Putting yourself out there is not bad. As long as you don't act like an emotional wreck. Most guys do not get told every day they're handsome or strong or good (like most girls do), so putting a compliment here and there, while flirting can work. There needs to be a doubt in their mind however. And they need to overcome that and seek you too. Otherwise you might be just "what they settle for" and not "what they want"

 

I do all of what you mentioned in the first paragraph. I tend to offer compliments pretty freely as well, but usually not in a traditionally sexual manner. I was about to extrapolate on that and just realized that I probably don't offer compliments as freely as I thought. I compliment my friends, my coworkers, my family...but I get a bit shy with the men I like and tend to hold back on complimenting them for fear of being obvious. Interestingly, now that I think about it, I may well compliment everyone around me except the man I think the most highly of...LOL!!!

 

Something to consider the next time I see him anyway! Thanks.

Posted

I don't ask men out, but I tend to opt for directness when it comes to making it clear I'm interested in them. There's a guy I'm interested in that I've only gone out with once largely because our free time doesn't always overlap. So just before the Presidents Day weekend I caught up with him and our conversation went like this:

 

Me: "Hey aren't you forgetting something?"
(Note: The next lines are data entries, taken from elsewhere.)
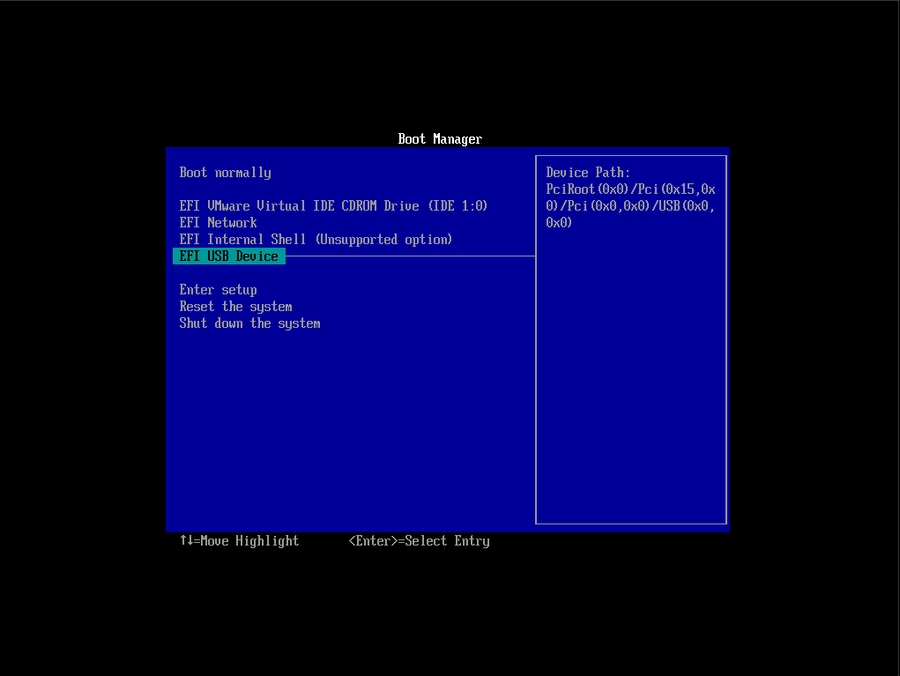Choose EFI VMware Virtual IDE CDROM Drive

(333, 206)
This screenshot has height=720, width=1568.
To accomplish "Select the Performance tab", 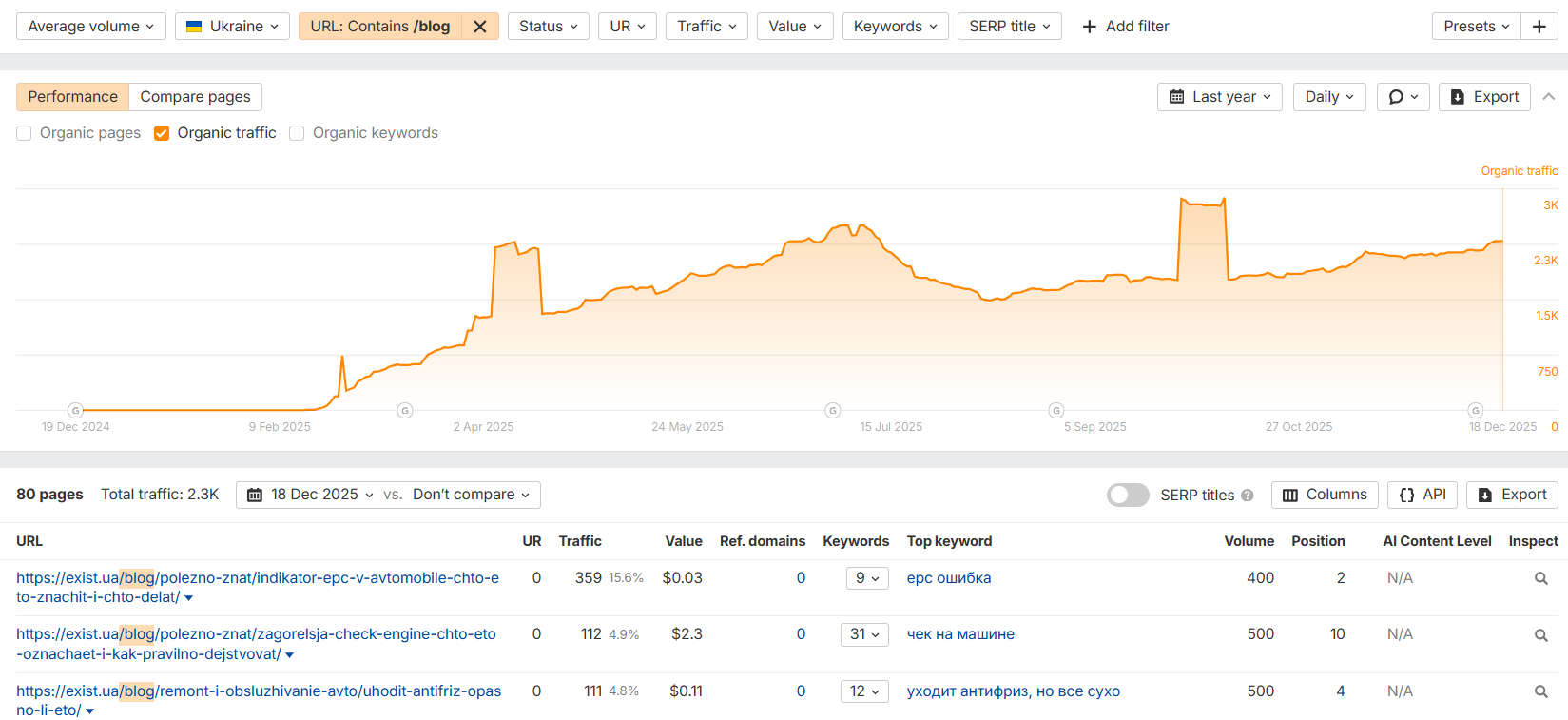I will [x=73, y=97].
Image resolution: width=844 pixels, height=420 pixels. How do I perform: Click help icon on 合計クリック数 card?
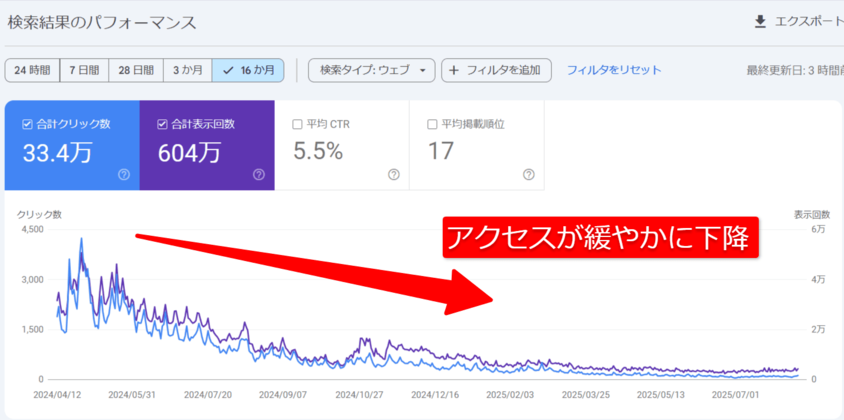tap(123, 174)
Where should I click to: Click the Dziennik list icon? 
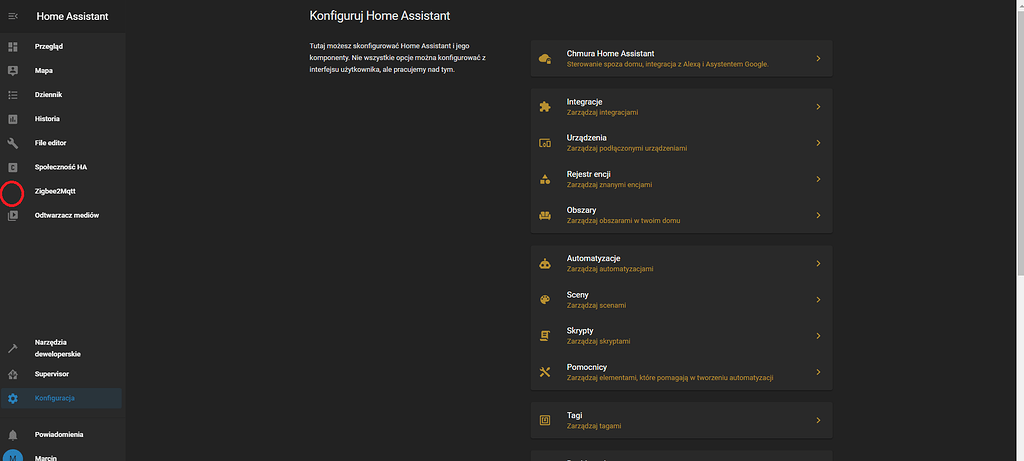[13, 95]
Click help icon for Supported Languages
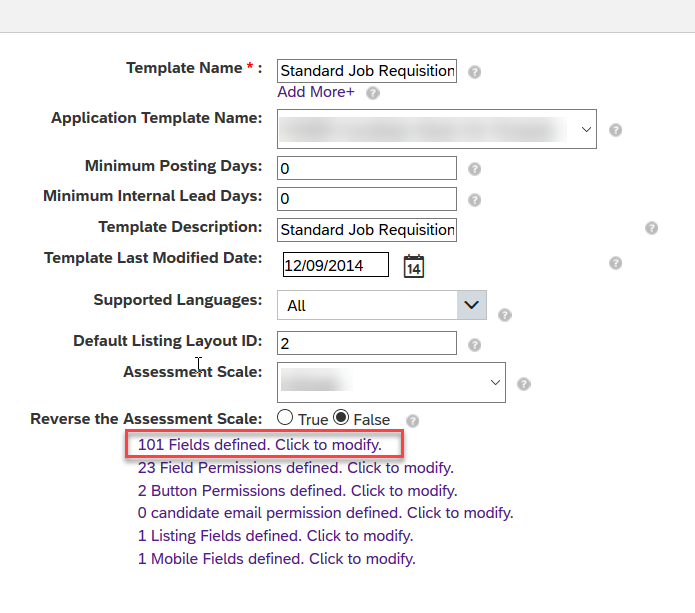Viewport: 695px width, 613px height. [504, 315]
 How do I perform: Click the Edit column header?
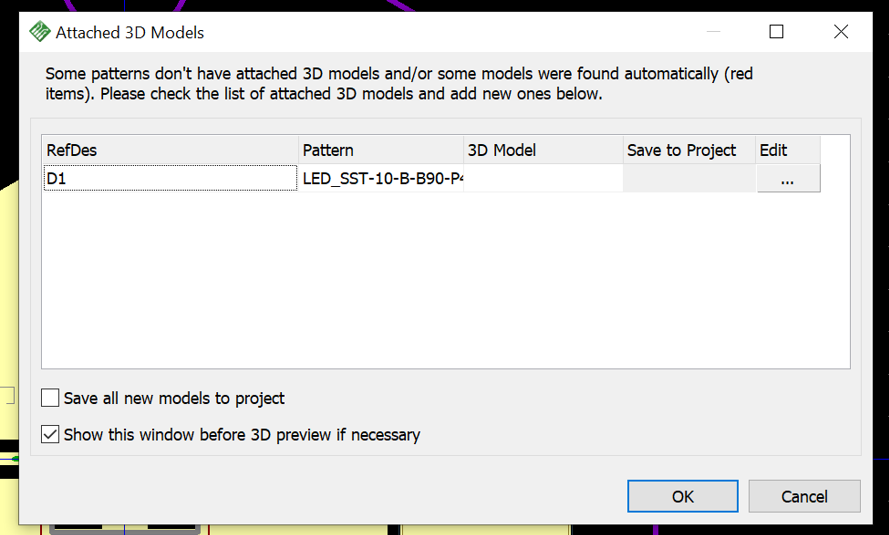tap(788, 150)
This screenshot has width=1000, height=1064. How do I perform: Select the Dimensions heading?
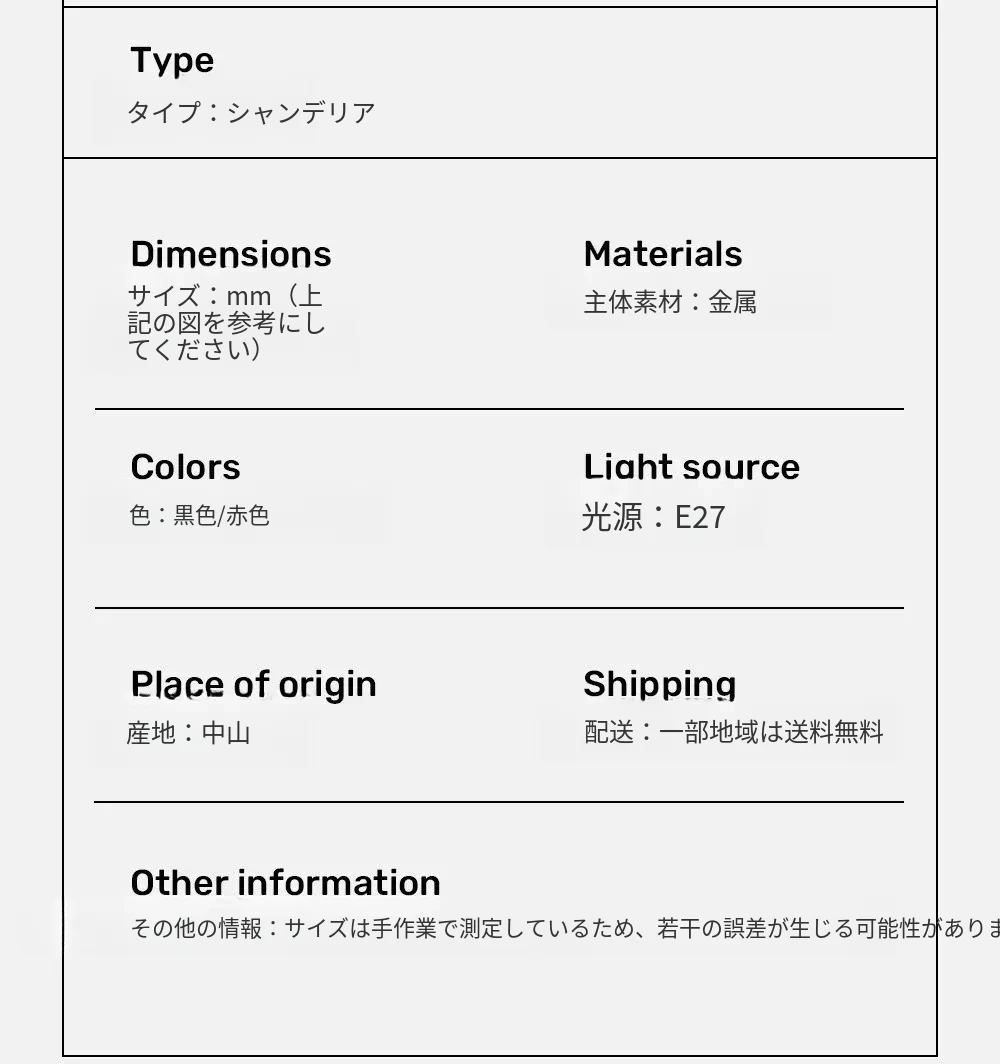tap(231, 254)
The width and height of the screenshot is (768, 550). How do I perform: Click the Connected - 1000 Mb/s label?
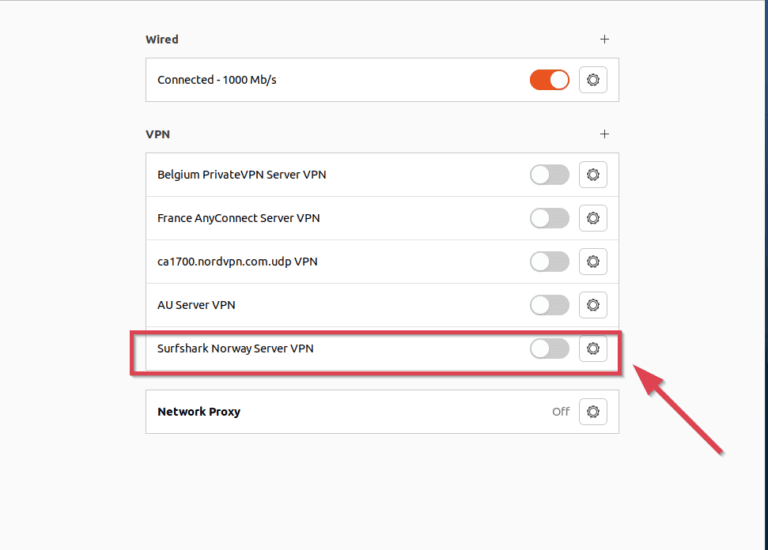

Him: confused look "I don't think so"

Me: "We're off work on Monday, so you're supposed to ask me out"

Him: big grin "I like that you just tell me what I'm supposed to do"

Me: "If I didn't I'd be waiting forever"

Him: "Yeah and I'm sorry about that. I am interested, things are just crazy and this weekend I have to go out of town."

Me: "No big deal, I get that things come up."

Him: "Things should settle down soon."

 

Ok so I didn't secure a 2nd date here, but I made it very clear that I'm interested in one and told him when I was free so there was no guess work on his end.

 

Other things I do to take away the guess work is just tell a guy I find him interesting, point out our shared interests, mention things going on in town that would be fun to do together, and make it clear that I'm single and looking.

Posted
So men, what does a woman do that makes you feel empowered to ask her out?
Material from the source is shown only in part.